In light of the grave health risks associated with MIP, the special vulnerability of HIV-positive women to malaria, and its potential contribution to elevated risk of HIV MTCT, we believe that large scale adoption and consistent implementation of malaria preventive measures – including universal access to insecticide-treated bed-nets, among HIV-positive pregnant women is warranted. An additional prevention strategy that might improve patient compliance with malaria prevention measures is large scale dissemination of information regarding the possible malaria-associated higher risk of HIV MTCT. Further, all HIV-positive adults may benefit from active, rather than passive, clinical assessment for malaria and its treatment when indicated as part of routine health care for as asymptomatic malaria parasitemia is likely to be common among HIV-positive adults.

Acknowledgements

We thank the study participants from Dar es Salaam, Tanzania for making this study possible. We are grateful to the field staff for their diligence and energy: Rehema Mtonga, Illuminata Ballonzi, Godwin Njiro, Frank Killa, Emily Dantzer, Elizabeth Long and Jenna Golan. Dr. Ezeamama acknowledges, with thanks, salary support during this investigation from the Harvard School of Public Health Yerby Post-doctoral Fellowship program.

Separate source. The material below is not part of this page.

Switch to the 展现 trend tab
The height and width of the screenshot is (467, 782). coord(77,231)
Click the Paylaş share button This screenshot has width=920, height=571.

The opinions and statements in this article are those of the authors and may not reflect official UNICEF policies.

Funding

This work was supported by the National Institute of Child Health and Human Development Grant#: R01HD043688. CD was supported in part by K24 HD058795.

Footnotes

Conflict of Interest Statement

The authors do not have commercial (e.g., pharmaceutical stock ownership, consultancy) or other associations that pose a conflict of interest in the collection, analysis, presentation and interpretation of this data.